Mais on ne parle pas assez de détox relationnelle, il me semble.
Ainsi : on fera bien de porter un peu d’attention à notre relation avec certaines personnes de notre entourage qui ont tendance à irradier (rayer les mentions inutiles) :
la mauvaise foi
l’égoïsme
l'envie (la jalousie)
la volonté de (vous) contrôler
le désir de s'imposer à tout prix (y compris par la tyrannie, la brutalité)
On peut avoir envie de s'enfuir, de tout laisser tomber pour ne plus avoir à faire avec ces personnes (et certainement il est des cas où c’est la meilleure option).

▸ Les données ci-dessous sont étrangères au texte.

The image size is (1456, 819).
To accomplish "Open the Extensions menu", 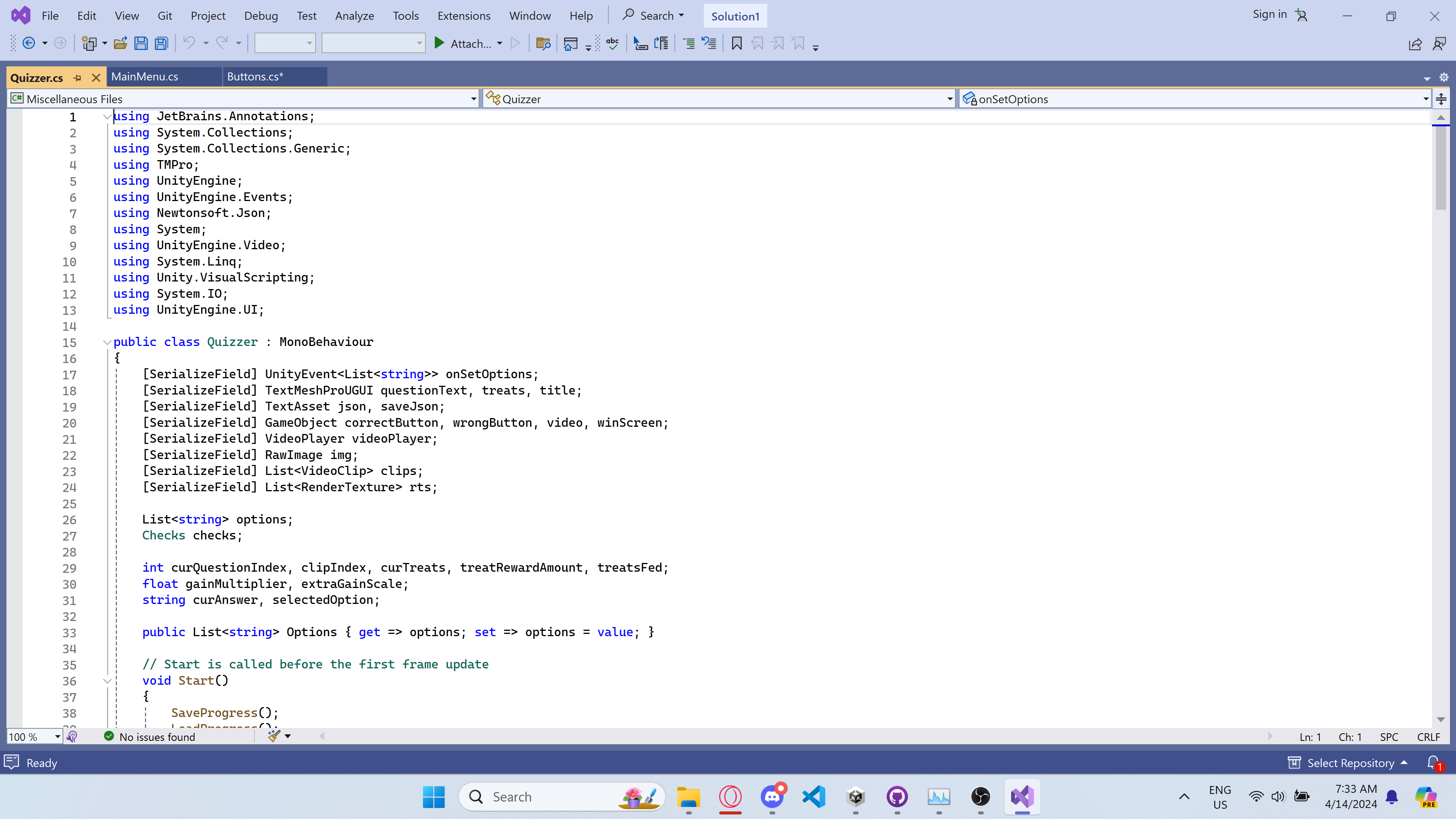I will pos(463,16).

On peut aussi vouloir les affronter (il faut alors mesurer les risques avec réalisme).
Ces options ('“fight or flight”) ne sont pas toujours possibles. Après tout, ces personnes sont quelquefois des parents, un conjoint (eh oui), un collègue avec qui on est obligé d’interagir, un manager, etc. On ne peut pas s’en aller comme cela, du jour au lendemain. Et une confrontation ouverte pourrait aussi rendre l’atmosphère encore moins respirable.
Il faut se méfier du tout ou rien. Les choses ne sont jamais noires ou blanches. Vis-à-vis de ces personnes, il existe toujours un certain espace de liberté pour modifier sa place, de manière à moins subir leurs radiations désagréables, quand ils sont en mode toxique (ce qui peut être intermittent).
Il s’agit donc d’apprendre à "prendre ses distances" — créer un espace pour se protéger. Le grand avantage, c’est que cela ne dépend que de vous.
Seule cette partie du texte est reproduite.